What if rising sea levels are yet another measure of inequality? What if
the degradation of our planet’s life-support systems -- its atmosphere,
oceans, and biosphere -- goes hand in hand with the accumulation of
wealth, power, and control by that corrupt and greedy 1% we are hearing
about from Zuccotti Park?  What if the assault on America’s middle class
and the assault on the environment are one and the same?

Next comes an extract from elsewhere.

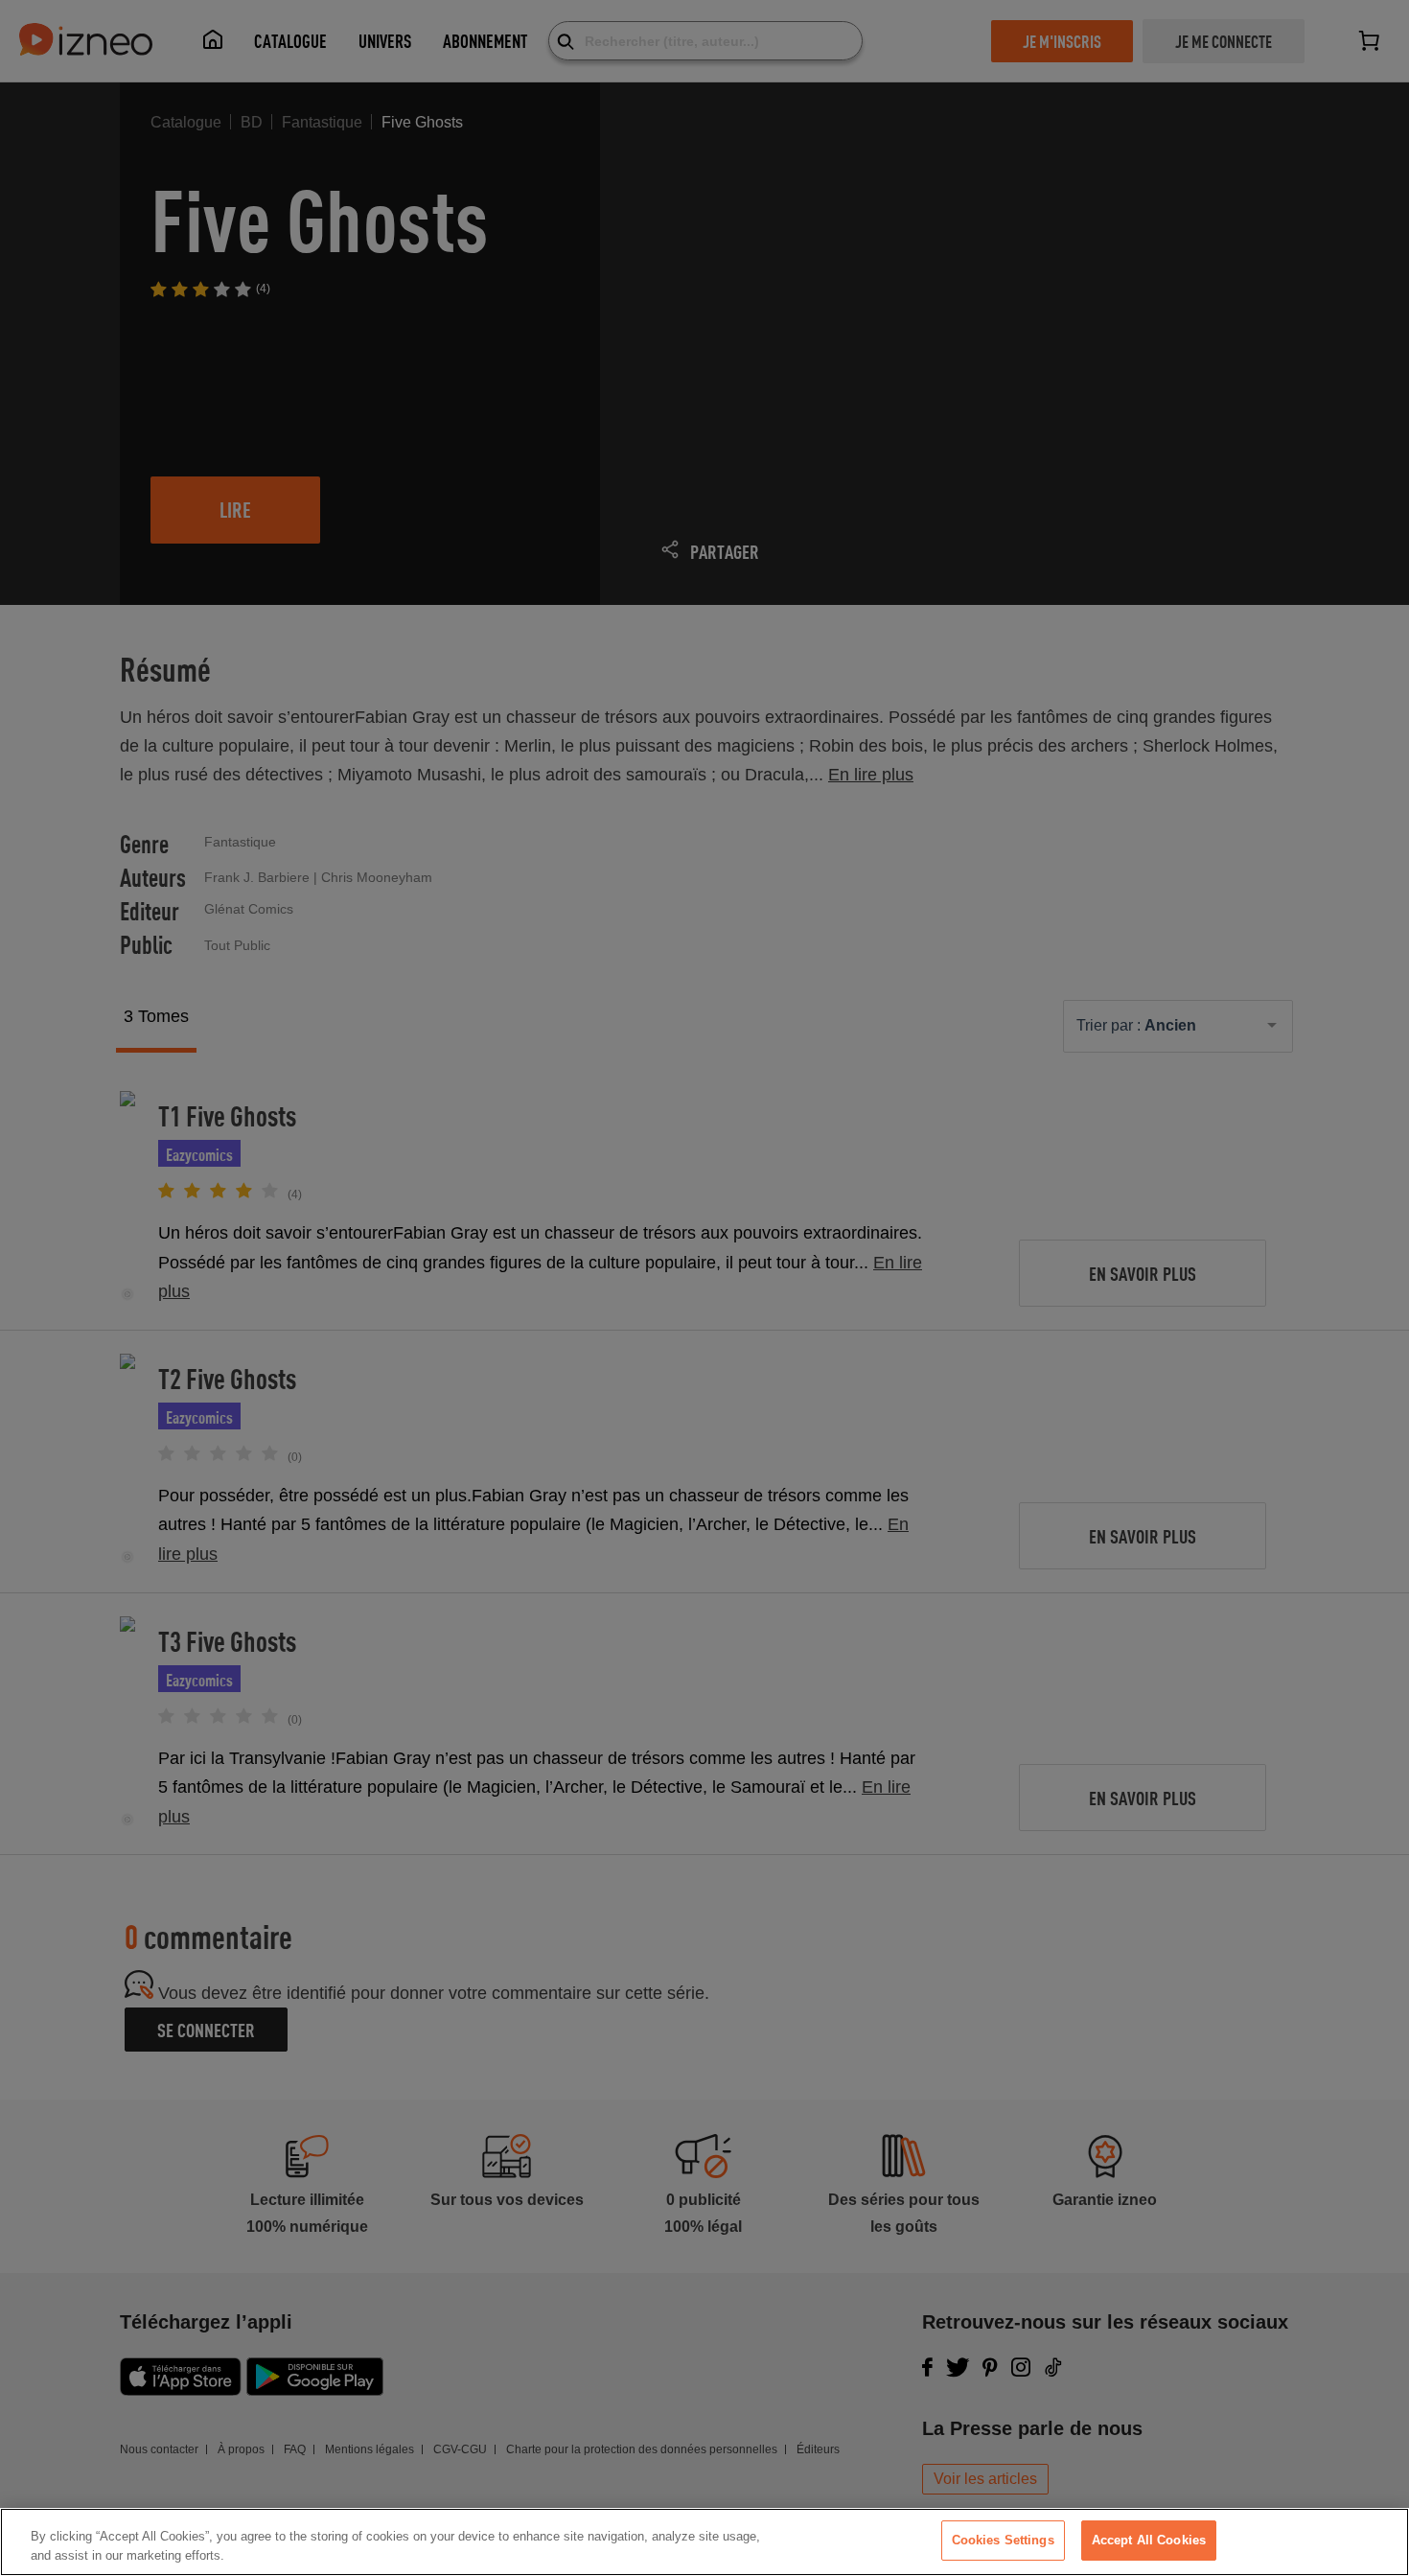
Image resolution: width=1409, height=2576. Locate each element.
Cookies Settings (1003, 2540)
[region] (704, 2542)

Money Rules: It’s not hard for me to understand how environmental quality
and economic inequality came to be joined at the hip.  In all my years as
a grassroots organizer dealing with the tragic impact of degraded
environments on public health, it was always the same: someone got rich
and someone got sick.

In the struggles that I was involved in to curb polluters and safeguard
public health, those who wanted curbs, accountability, and precautions
were always outspent several times over by those who wanted no
restrictions on their effluents.  We dug into our own pockets for postage
money, they had expense accounts.  We made flyers to slip under the
windshield wipers of parked cars, they bought ads on television.  We took
time off from jobs to visit legislators, only to discover that they had
gone to lunch with fulltime lobbyists.

Naturally, the barons of the chemical and nuclear industries don’t live
next to the radioactive or toxic-waste dumps that their corporations
create; on the other hand, impoverished black and brown people often do
live near such ecological sacrifice zones because they can’t afford
better.  Similarly, the gated communities of the hyper-wealthy are not
built next to cesspool rivers or skylines filled with fuming smokestacks,
but the slums of the planet are. Don’t think, though, that it’s just a
matter of property values or scenery.  It’s about health, about whether
your kids have lead or dioxins running through their veins.  It’s a simple
formula, in fact: wealth disparities become health disparities.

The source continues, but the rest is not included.